**Deine Aufgabe:**
Gib den Artikel über das abgelehnte EU-Moratorium für Gentechnik von „Thomas Schweiger vom“ bis „noch zu bekämpfen.“ erneut wieder. Tausche dabei „Ärzte“ gegen „Mediziner“ aus.

**Textauszug:**
↓
EU kapituliert vor Gentech-Produkten

Umweltratspräsident sieht keine „rechtliche Grundlage“ für ein EU-Moratorium für Freisetzung von genmanipuliertem Saatgut, wie in mehreren EU-Ländern verfügt. Greenpeace: Verbot einzelner Saaten wäre möglich  ■ Von Wolfgang Löhr

Berlin (taz) – In der EU wird es vorerst kein Verbot für die Freisetzung von genmanipulierten Organismen geben. Für ein derartiges „Vorgehen in der EU fehlt die Rechtsgrundlage“, erklärte der Präsident des EU-Umweltrats und österreichische Umweltminister Martin Bartenstein. Nachdem in den letzten Wochen der Ruf nach einem Freisetzungsverbot immer lauter geworden war, hatten sich am Montag die europäischen Umweltminister mit dieser Frage beschäftigt. Obwohl in mehreren EU-Mitgliedsstaaten derzeit praktisch schon ein Moratorium für die Freisetzung von gentechnisch veränderten Organismen bestehen und auch der Umweltausschuß des EU-Parlaments ein Moratorium gefordert hatte, konnten sich die Umweltminister nicht auf eine verbindliche EU-Regelung einigen. Man wolle jedoch, so erklärte Bartenstein, bei der Genehmigung von Freisetzungen mehr Vorsicht walten lassen. Dazu gehöre eine bessere Risikoabschätzung.

Thomas Schweiger vom Brüsseler Greenpeace-Büro hält das für „einen Skandal“. Auch wenn die Umweltminister aus Rechtsgründen kein generelles Verbot erlassen könnten, so hätten sie doch zumindest einzelne Anwendungen, die ein deutliches Risiko darstellten, untersagen müssen. Als Beispiel nannte Schweiger Pflanzen, die als Markierung Gene für Antibiotikaresistenzen enthalten. Sie werden verwendet, um eine erfolgreiche Genübertragung in den manipulierten Organismus leichter erkennen zu können. Ärzte befürchten, daß solche Resistenzen auch auf Krankheitskeime übertragen werden könnten. Die wären dann kaum noch zu bekämpfen.
↑
**Ausgewählte Daten:**
↓
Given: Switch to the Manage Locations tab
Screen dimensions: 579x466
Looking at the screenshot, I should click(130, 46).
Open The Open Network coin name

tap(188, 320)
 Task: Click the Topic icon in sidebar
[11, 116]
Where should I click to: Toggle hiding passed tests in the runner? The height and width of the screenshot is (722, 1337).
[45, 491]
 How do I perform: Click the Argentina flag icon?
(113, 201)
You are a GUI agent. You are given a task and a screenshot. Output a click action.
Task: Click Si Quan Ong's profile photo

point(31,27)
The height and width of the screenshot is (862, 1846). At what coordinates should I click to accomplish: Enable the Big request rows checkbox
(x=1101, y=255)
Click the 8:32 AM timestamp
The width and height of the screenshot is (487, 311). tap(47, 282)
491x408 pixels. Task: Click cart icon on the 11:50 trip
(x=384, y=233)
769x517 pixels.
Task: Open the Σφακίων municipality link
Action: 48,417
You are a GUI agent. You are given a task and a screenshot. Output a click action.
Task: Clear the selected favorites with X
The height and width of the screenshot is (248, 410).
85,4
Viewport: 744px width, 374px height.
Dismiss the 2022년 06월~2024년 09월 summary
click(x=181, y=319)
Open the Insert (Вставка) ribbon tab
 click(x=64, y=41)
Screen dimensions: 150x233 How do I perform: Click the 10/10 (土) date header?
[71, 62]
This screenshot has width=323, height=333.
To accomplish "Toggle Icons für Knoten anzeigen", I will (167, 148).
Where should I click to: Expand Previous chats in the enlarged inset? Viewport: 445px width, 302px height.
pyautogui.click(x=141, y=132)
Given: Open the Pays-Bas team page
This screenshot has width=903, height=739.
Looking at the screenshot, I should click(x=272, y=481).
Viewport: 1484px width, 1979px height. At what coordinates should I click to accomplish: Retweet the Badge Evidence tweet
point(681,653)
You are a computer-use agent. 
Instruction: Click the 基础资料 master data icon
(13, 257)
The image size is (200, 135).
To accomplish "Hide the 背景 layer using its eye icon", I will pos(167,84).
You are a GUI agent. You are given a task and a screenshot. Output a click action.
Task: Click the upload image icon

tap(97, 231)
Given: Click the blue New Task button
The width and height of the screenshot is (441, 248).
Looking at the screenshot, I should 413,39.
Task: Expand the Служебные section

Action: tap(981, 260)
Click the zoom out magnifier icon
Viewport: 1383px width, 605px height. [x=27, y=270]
↑
**Ergebnis:**
Thomas Schweiger vom Brüsseler Greenpeace-Büro hält das für „einen Skandal“. Auch wenn die Umweltminister aus Rechtsgründen kein generelles Verbot erlassen könnten, so hätten sie doch zumindest einzelne Anwendungen, die ein deutliches Risiko darstellten, untersagen müssen. Als Beispiel nannte Schweiger Pflanzen, die als Markierung Gene für Antibiotikaresistenzen enthalten. Sie werden verwendet, um eine erfolgreiche Genübertragung in den manipulierten Organismus leichter erkennen zu können. Mediziner befürchten, daß solche Resistenzen auch auf Krankheitskeime übertragen werden könnten. Die wären dann kaum noch zu bekämpfen.